So what is modesty? Modesty is moderation, decency — modesty is propriety, it’s not forward or arrogant. Modesty “… is synonymous with chastity, or purity of manners. In this sense, modesty results from purity of mind, or from the fear of disgrace and ignominy fortified by education and principle. unaffected modesty is the sweetest charm of the female excellence, the richest gem in the diadem of their honour.” [this definition, in part, from Noah Webster 1828]
Do we see very much fear (as in the sense of propriety and honour in dress and demeanor) in dress and behaviour today? No… not much fear at all. In fact, the “No Fear” slogan has sort of pervaded our culture, thought and behaviour and is totally contrary to God’s design. Immodesty is contrary to God’s design. “Gender-unspecific” is totally contrary to God’s design and yet is common — normal — but normal doesn’t necessarily mean right or appropriate.
0 thoughts on ““…that women would adorn themselves…””

*DATASET SECTION*

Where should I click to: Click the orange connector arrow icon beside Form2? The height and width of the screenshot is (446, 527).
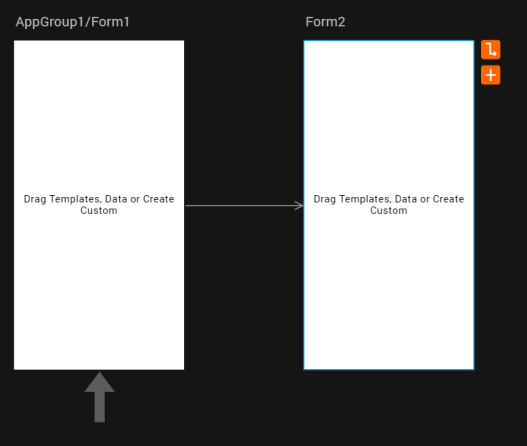click(x=490, y=50)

*PARTS OF THE EXERCISE*
- A) According to the passage on modesty, which slogan has pervaded our culture, thought and behavior?
- B) Carry the passage on modesty forward from the point where it ends.

*THE RESPONSES*
- A) The "No Fear" slogan.

- B)
once again right on target. I just had this conversation with my pastor and his wife on saturday. I had dropped my daughter off to her youth service and one of the young ladies in charge was dressed improperly. We are seeing this invade the church and we have to be concerned and stand up for what is right. I am trying to instill in my children my son included that we are called to be modest. One can be fashionable and still be modest I tell them and I believe this. I want to look nice for my husband yet I want to be modest and these are the conversations I have with my girls especially. I would suggest to your readers to look at the Generations of Virtue website. It has some wonderful resources.
Have a blessed day,
Thank you for today and yesterday’s posts. They are both so bold and forthright, yet done in a loving manner. We don’t see enough of this today. I try so hard to teach my young daughters’ to dress modestly and discreetly, yet they are bombarded everywhere, including church, as you know, with immodest “role models”. Keep up the great writing. I enjoy reading and gleaning from you.